Date: Mon, 10 Mar 2008 15:37:46 -0600
From: Andreas Dilger <adilger@sun.com>
Subject: Re: [RFC] JBD ordered mode rewrite
In-reply-to: <20080310195440.GI30435@duck.suse.cz>
To: Jan Kara <jack@suse.cz>
Cc: linux-ext4@vger.kernel.org, linux-kernel@vger.kernel.org
Message-id: <20080310213746.GL5851@webber.adilger.int>
MIME-version: 1.0
Content-type: text/plain; charset=us-ascii
Content-transfer-encoding: 7BIT
Content-disposition: inline
References: <20080306174209.GA14193@duck.suse.cz>
 <20080307235210.GM1881@webber.adilger.int>
 <20080310195440.GI30435@duck.suse.cz>
User-Agent: Mutt/1.5.17 (2007-11-01)
Sender: linux-kernel-owner@vger.kernel.org
Content-Length: 7181
Lines: 142

On Mar 10, 2008  20:54 +0100, Jan Kara wrote:
> On Fri 07-03-08 16:52:10, Andreas Dilger wrote:
> > I'm looking at what implications this has for delayed allocation in ext4,
> > because the vast majority of file data will be unmapped in that case
> > and a journal commit in ordered mode will no longer cause the data to
> > be flushed to disk.
> > 
> > I _think_ is OK, because the pdflushd will now be totally in charge of
> > flushing the dirty pages to disk, instead of this previously being done
> > by ordered mode in the journal.  I know there have been some bugs in this
> > area in the past, but I guess it isn't much different than running in
> > writeback mode.  That said, I don't know how many users run in writeback
> > mode unless they are running a database, and the database is doing a lot
> > of explicit fsync of file data so there may still be bugs lurking...
>
>   Yes, they basically get guarantees as in writeback mode. As I wrote to
> Mingming, I'm not sure how that is handled with current ordered-mode
> handling because you cannot afford to do block allocation from the commit
> code anyway. We could possibly do the allocation if we were sure that we
> have enough credits in the transaction (but that currently isn't the case
> since we really count the number of buffers dirtied on the account of
> transaction handle and after the handle is dropped, we give back unused
> credits to the transaction).
 
Actually, I think this is the same semantics as the existing ordered mode,
as long as the on-disk inode is only changed as part of the transaction
that is allocating the pages (which is needed for correctness in any case).

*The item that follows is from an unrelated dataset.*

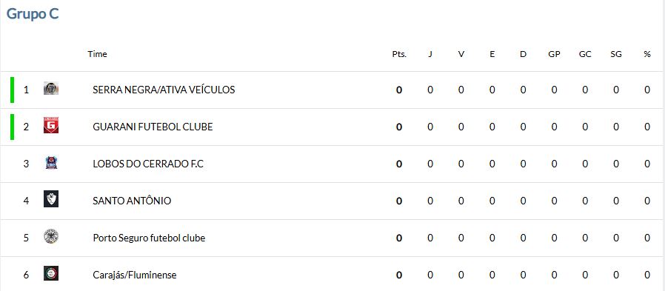Image resolution: width=665 pixels, height=291 pixels.
Task: Click the Serra Negra/Ativa Veículos team logo
Action: 51,89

The noticable difference will be that the new ordered mode will not force
out pending dirty pages, if it is run with delalloc.  This would be a big
improvement, because users of fsync() on a filesystem with another streaming
IO process have terrible latency problems with the current code.  So not
only does your patch reduce complexity, it allows ext4 delalloc to work
in ordered mode, and improves overall responsiveness as well.

I think in ext4 it makes sense to always be running in delalloc mode once
your patch is landed, as delalloc has improved performance greatly, and
one of the few reasons we haven't submitted it upstream was the lack of
ordered mode support.

As far as patching ext3/jbd vs. ext4/jbd2, I think it makes a lot more
sense to test this patch with ext4 first in -mm because people will not
expect as much stability with ext4 vs. ext3 and this will allow some time
to get testing on your changes, which affect a very core part of ext3/jbd.

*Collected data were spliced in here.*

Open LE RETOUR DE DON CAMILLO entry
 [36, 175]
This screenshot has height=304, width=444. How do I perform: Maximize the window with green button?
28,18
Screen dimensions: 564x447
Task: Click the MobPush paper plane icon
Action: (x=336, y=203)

> > Hmm, this is one area I'm a bit worried about.  In the old code the number
> > of buffers to sync for a transaction are bounded because they can only be
> > added to the transaction while it is open.  With this new inode-list code
> > there could be a process busily adding new dirty + mapped pages to the
> > inode(s) in the running transaction, while we are blocked here writing
> > out the pages in kjournald trying to commit the previous transaction.
>
>   Correct me if I'm wrong but as far as I look into the write-out code, we
> do just one-sweep scan of mapping when writing out dirty pages. So we could
> possibly write out more than we need but at most the whole file. Oh, ok,
> someone could be extending the file as well but we could fix that by
> setting .range_end to the current i_size - that's actually a nice
> optimization anyway so I've done that.

Yes, the continually-growing file livelock is a problem that hit fsync in
the past, and we need to avoid it here also.  Using .range_end is a good
way to avoid it, though it isn't 100% foolproof due to usage like:

	ftruncate(fd, LARGE_SIZE);
	write(fd, buf, LARGE_SIZE);

It will eventually end, but not for a long time.

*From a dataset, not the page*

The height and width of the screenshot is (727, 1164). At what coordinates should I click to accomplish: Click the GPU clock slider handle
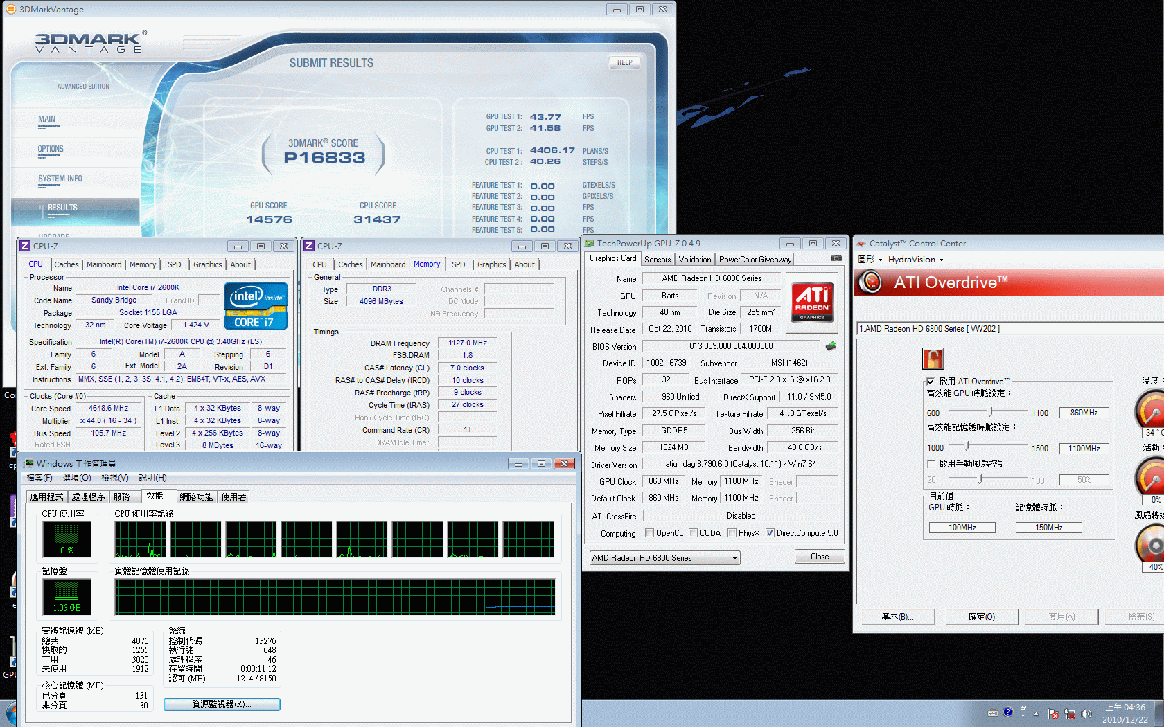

> > > +	spin_lock(&journal->j_list_lock);
> > > +
> > > +	if (jinode->i_transaction == transaction ||
> > > +	    jinode->i_next_transaction == transaction)
> > > +		goto done;
> > 
> > Is it possible/safe to do the above check outside of the j_list_lock
> > as an optimization?  We will be calling this function for every page
> > that is dirtied and it will likely be quite highly contended.  It used
> > to be that we HAD to get this lock because we were almost certainly
> > adding the new buffers to the transaction list, but in this updated
> > code the common case is that the inode will already be on the list...
>
>   Probably we could do that - there are two places where we remove inode
> from a transaction list (and these are the only ones interesting for
> races). One is the commit code and the other one is
> journal_release_jbd_inode(). We are safe from the second one because we
> obviously hold a reference to the inode. The first one is more subtle but
> if jinode->i_transaction == transaction, it is filed on the running
> transaction's list from which we have handle and so commit code cannot
> touch it. If jinode->i_next_transaction == transaction, then commit code
> can change inode under us but it will file the inode to the running
> transaction's list anyway so there's nothing to lose.
>   Changed the code and added a big comment...

Great, thanks.  Avoiding lock contention is a big issue on many-way SMP
systems that are becoming much more common these days.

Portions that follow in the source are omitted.